Brief: Transcribe the lines of the records below verbatim, starting at the line that contains "Decrease account count with the down arrow" and ending at the line that contains "point(448,499)", with both of those lines included.
-- Begin --
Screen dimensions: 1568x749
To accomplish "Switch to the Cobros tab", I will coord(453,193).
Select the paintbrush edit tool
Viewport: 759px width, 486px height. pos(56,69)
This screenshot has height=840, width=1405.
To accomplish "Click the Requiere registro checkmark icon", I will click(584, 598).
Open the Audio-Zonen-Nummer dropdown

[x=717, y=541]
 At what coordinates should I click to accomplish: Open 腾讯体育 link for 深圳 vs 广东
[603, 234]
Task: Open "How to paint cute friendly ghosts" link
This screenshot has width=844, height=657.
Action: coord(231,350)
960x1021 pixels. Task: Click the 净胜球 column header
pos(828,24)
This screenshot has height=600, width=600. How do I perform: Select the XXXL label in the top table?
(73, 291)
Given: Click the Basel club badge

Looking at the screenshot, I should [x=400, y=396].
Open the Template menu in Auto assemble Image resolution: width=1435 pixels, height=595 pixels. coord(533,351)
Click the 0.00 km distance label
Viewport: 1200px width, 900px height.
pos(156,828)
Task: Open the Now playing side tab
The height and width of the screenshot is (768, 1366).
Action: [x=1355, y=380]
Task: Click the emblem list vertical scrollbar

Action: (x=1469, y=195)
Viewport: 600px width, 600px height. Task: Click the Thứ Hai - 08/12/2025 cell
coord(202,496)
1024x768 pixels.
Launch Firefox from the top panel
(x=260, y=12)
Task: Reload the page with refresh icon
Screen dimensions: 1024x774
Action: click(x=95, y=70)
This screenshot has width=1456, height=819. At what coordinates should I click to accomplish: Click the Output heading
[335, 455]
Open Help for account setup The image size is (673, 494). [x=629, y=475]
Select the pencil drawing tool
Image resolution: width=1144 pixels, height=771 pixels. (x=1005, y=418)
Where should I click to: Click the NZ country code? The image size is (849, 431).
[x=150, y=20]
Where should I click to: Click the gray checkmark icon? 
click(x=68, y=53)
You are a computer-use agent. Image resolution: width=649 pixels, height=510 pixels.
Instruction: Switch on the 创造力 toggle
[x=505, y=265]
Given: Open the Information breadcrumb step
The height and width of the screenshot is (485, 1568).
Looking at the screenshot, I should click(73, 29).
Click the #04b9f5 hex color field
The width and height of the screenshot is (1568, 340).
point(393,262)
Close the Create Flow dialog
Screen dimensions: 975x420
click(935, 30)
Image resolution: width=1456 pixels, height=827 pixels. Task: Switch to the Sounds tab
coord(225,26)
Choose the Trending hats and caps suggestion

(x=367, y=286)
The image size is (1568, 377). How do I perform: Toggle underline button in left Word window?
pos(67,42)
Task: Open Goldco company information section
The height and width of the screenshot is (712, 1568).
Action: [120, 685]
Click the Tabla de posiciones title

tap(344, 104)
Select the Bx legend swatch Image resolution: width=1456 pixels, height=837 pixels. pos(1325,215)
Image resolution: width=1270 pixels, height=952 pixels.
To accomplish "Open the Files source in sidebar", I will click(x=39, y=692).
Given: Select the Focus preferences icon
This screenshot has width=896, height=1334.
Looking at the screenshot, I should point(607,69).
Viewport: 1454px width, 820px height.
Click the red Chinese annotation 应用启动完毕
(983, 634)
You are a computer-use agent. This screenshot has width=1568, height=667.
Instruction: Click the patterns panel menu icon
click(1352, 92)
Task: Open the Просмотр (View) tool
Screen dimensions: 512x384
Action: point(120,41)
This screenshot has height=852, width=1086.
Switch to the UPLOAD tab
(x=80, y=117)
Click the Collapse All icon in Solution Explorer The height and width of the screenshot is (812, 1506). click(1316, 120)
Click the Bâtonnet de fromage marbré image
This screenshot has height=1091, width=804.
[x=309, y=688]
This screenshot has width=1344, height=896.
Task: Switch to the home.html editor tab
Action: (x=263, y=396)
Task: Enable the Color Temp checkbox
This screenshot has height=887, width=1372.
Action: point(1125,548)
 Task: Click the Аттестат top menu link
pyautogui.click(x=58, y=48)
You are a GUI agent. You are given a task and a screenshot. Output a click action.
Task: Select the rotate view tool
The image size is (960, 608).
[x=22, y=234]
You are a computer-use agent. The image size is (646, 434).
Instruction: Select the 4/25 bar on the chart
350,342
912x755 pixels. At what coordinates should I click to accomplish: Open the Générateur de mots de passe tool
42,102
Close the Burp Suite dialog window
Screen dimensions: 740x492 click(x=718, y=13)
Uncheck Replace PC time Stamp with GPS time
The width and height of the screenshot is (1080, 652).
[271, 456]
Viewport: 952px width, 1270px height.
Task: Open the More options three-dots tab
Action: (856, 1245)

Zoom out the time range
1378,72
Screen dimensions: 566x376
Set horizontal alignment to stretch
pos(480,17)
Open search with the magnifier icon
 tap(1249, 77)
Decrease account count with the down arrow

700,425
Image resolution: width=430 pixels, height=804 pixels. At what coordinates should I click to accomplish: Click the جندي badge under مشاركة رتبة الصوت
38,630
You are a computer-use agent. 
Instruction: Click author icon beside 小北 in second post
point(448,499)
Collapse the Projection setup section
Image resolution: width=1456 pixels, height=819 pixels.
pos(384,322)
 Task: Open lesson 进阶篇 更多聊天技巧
-- End --
Output for this task:
Decrease account count with the down arrow

700,425
Image resolution: width=430 pixels, height=804 pixels. At what coordinates should I click to accomplish: Click the جندي badge under مشاركة رتبة الصوت
38,630
You are a computer-use agent. 
Instruction: Click author icon beside 小北 in second post
point(448,499)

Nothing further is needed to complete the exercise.